Yes, I can move from Prescott, except my decline in health has made it very difficult for me to do the necessary work to move. In the past I used to just drive until I stopped having an allergy response.  I found in most cases all I had to do was change my elevation by 2,000ft to find relief, but it meant I had to move every 3 months, and doing so kept me a victim of my allergies.  Being forced to do the necessary research to solve my many health problems has given me the benefit of developing equipment that allows me to remain longer in an area, if necessary.
: Re: Diabetes
: rougeleader115 December 14, 2023, 01:42:21 AM
I actually had not heard of ephedra before! I researched it and was amazed by the history and usage. You continuously inspire me with your intelligence and ability to use the natural world scientifically. You have a very wholistic approach to dealing with life and i deeply appreciate learning these things about you.
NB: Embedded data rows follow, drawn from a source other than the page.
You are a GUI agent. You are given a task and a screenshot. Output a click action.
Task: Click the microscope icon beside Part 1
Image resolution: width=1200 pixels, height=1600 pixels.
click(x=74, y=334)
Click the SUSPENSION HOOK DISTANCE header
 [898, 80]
I will mention this as another alternative for diabetes if you have not heard of it. I did not know we could consume certain types of frankincense. A woman that my herbal teacher learned from mentions in her book that Acacia gum resin is good for diabetes. She said that she makes acacia water for her diabetes, and it reduced her A1c from 6.8 to 5.9 in 2 months. She says it did not help her cholesterol but that it stayed the same.

I'm just going to put the link to that here, but her other items and information are definitely worth investigating.
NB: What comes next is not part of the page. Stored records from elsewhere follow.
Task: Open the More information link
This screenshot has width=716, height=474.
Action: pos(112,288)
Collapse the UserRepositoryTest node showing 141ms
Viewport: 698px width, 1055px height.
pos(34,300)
https://www.robinsresinsplus.com/store/p11//arabic_gum.html#/

Best Wishes,
Rougeleader
: Re: Diabetes
: Jhanananda December 15, 2023, 12:58:06 PM
Thank you, rougeleader115, yes I am very pleased with my recent experiments with ephedra (AKA Mormon tea, Ma Huang). I have been using only a small amount, 1/4 tsp of the chopped herb in my hot drink in the morning. It has definitely lowered my blood sugar and put my chronic fatigue aside. So, since it has been listed as a controlled substance I had to forage it, and it took me 3 hours of hiking to forage a 6 month supply for me, but it definitely works.

I had not heard of using Acacia gum resin to lower blood sugar, but I will give it a try, because my blood sugar is still not normal, but it is now in the pre-diabetic range.

What I have also noticed improved my health since my last posts to this thread is improving my air purifier beyond a HEPA filter to a multi-gas air purifiers and the 3M 60926 Multi-gas respirator cartridges. However, I have also found an evaporative cooler is actually a true multi-gas air purifier as long as its reservoir is drained daily. Since evaporative coolers work by recycling water from a reservoir through a set of porous membranes then it washes the air, and since air pollution is not just solid particles, but gasses and some of those gasses are toxic Volatile Organic Compounds (VOCs) and corrosive gasses known as acid gasses, most often referred to as NOX and SOX. And, once I switched to a wet porous membrane in my CPAP machine my blood sugar dropped 100 units consistently, and I lost the 50lbs I gained when I moved to Prescott, but had not changed my diet. And, after a year on that modified CPAP machine my COPD diagnosis has been cured, which is huge for people with acute and chronic respiratory illnesses.